Una de esas historias dio origen a Como fuimos, una confluencia de monomedios (que no es lo mismo, según dice en la página del evento, que una obra multimedia) que se presentó en junio en la Alianza Francesa. Algo así como un “cine desarmado”: entrecruzamientos calculados y encuentros fortuitos de la proyección de una película, música en vivo, lectura del texto –la voz de Cohen suena en lo oscuro como un arrullo en una casa sin niños: la historia transcurre en la inminencia del fin del mundo. Tres amigos, Gonando, Drea y Bosco están ahí, mitad esperando, mitad viviendo. La escena final es muy parecida a la de la película Melancholia, de Lars von Trier, que vi de casualidad unas semanas después: solo que ahí se produce el impacto del planeta Melancholia con la Tierra. Todo se termina en una luz blanca que inunda la pantalla. En Como fuimos no pasa nada: los tres amigos quedan agarrados de las manos.

Después, Marcelo se acerca a preguntarnos qué nos pareció. Nos dice: “Chicos, no se vayan a creer que se termina todo”. Más adelante, completará: “El apocalipsis es la última ilusión de la mente burguesa mundial; esa morbidez que lleva a pretender que todo se venga abajo. Pero si es por ellos, puede empeorar eternamente”. Es 2012. Cuando salgo, me parece que el centro, un viernes a la noche, en invierno, tiene algo de eso que viene después de un falso final, como si una voz todavía hablara en lo oscuro. Hace muchísimo frío. Será el estado en que queda lo que no se termina: el miedo reacomodándose en las estructuras ordinarias del mundo.
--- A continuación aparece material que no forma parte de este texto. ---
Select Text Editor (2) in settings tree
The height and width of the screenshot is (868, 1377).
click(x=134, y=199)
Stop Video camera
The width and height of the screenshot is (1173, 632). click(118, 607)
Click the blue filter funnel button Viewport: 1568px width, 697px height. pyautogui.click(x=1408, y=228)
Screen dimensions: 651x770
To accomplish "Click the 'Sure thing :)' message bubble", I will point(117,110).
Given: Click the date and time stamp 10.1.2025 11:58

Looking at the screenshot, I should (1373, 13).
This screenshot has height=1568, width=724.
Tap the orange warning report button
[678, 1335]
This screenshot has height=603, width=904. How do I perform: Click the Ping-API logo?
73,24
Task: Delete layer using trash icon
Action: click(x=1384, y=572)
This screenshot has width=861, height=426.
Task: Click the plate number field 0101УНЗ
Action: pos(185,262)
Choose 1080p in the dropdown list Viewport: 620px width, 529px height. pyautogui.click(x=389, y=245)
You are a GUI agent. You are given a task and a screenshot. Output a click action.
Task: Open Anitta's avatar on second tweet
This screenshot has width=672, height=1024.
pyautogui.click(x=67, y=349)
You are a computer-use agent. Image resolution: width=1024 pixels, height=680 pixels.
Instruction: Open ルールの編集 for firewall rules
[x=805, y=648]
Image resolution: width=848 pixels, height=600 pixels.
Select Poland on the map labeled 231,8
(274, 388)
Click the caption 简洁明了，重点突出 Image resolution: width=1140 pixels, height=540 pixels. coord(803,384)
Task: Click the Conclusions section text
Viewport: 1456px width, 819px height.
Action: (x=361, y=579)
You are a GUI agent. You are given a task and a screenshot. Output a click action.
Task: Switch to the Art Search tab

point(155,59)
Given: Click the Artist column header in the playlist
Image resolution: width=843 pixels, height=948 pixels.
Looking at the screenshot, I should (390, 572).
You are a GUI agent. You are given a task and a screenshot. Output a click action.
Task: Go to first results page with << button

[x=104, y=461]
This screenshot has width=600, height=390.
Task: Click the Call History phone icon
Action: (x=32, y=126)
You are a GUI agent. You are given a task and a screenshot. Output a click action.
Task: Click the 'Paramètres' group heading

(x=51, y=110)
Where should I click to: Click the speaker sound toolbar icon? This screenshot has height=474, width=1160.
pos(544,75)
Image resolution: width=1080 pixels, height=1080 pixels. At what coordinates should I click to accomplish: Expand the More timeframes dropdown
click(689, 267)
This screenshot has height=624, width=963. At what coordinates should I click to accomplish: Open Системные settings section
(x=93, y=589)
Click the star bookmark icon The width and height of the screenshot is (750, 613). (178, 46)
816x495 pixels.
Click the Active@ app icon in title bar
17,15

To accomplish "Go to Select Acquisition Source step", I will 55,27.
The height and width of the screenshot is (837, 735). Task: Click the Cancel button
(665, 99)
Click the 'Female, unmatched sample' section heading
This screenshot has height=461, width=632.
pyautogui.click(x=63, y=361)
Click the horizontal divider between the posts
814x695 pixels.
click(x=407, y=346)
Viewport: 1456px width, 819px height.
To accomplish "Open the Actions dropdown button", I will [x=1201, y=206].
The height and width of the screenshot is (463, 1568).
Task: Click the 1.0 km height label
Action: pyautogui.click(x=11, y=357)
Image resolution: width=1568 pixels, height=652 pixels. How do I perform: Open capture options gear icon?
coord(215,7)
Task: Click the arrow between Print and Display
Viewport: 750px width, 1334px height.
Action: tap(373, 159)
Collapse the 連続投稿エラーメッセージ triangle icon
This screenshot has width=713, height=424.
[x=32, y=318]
En una de las ediciones del programa “El fantasma”, conducido por Silvia Hopenhayn, en el que un escritor se encuentra con un lector, se juntaron Marcelo Cohen y Adrián Dárgelos. La relación tiene una larga historia, de ahí salió, entre otras cosas, la canción “Falsario”, de Babasónicos. En un momento, Dárgelos habla de la entropía como clave de lectura de El fin de lo mismo, ese libro que valió la indignación de Fogwill ante la indiferencia del mundo literario: “Pienso en una decena de narradores nacidos después de 1950, que han publicado recientemente. Los cruzo en la presentación de Infierno Albino en encuentros con la cátedra de la Sarlo y en las borracherías donde solemos intercambiar figuritas literarias y tasarnos las novias, y desde la aparición de El fin de lo mismo –desde agosto– vengo fallando en la intención de comentarlo con ellos porque ninguno se ha dado tiempo para leerlo”. Eso decía Fogwill en 1992, cuando salió el libro. Ahora, Dárgelos habla de entropía. Y Cohen contesta que sí, que pensó en eso, que ha leído algunos libros de ciencia. Dice que cuando crece el desorden en un sistema cerrado, la potencia del sistema decae. Los personajes se fatigan.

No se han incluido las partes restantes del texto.